Entries supplied:
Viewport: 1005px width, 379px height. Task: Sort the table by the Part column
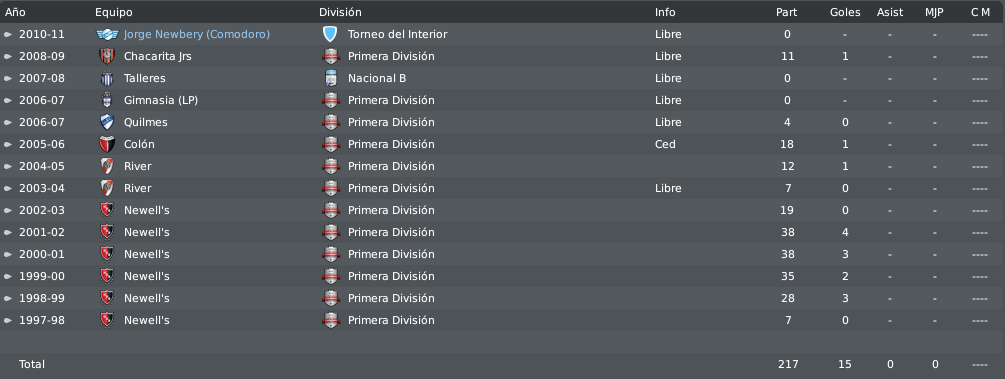786,12
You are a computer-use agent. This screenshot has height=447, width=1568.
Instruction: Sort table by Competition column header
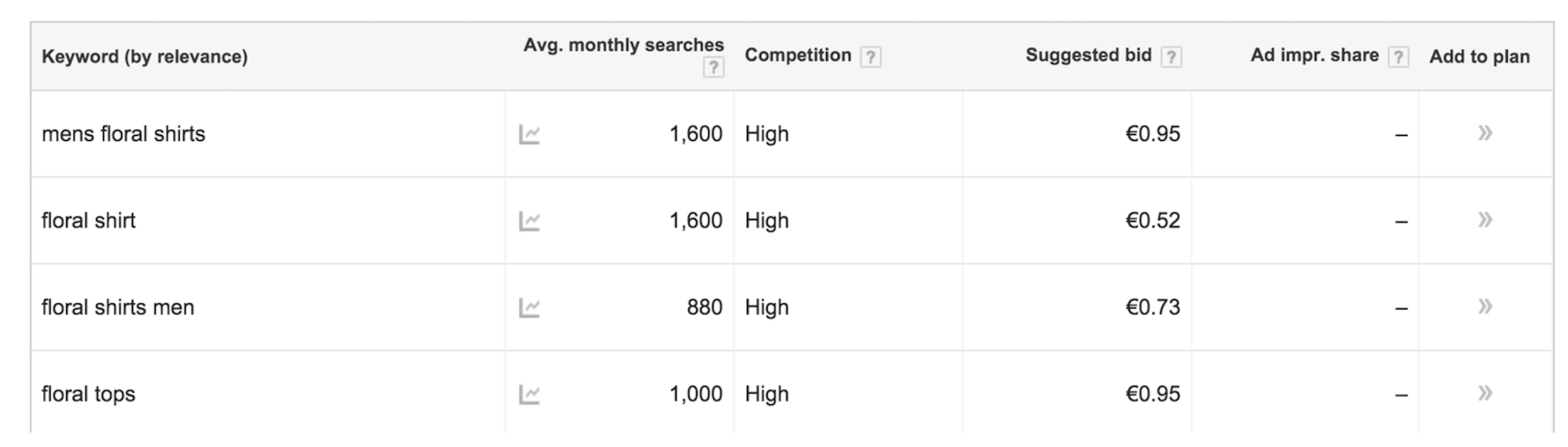point(798,55)
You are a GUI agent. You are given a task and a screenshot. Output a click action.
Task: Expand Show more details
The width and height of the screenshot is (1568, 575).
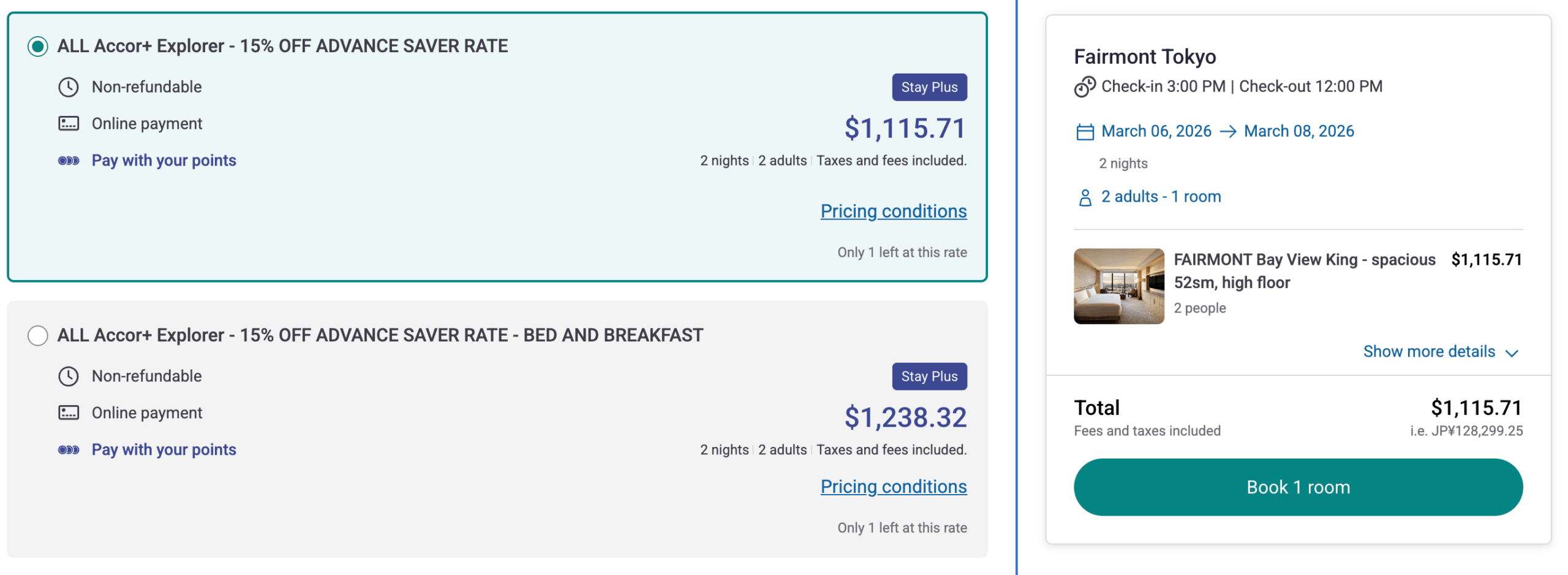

Exercise:
Your job is to restate, word for word, only the lines from the one holding "You are a GUI" through the end of the material; pictures stay out.

Result:
You are a GUI agent. You are given a task and a screenshot. Output a click action.
Task: Expand Show more details
The width and height of the screenshot is (1568, 575).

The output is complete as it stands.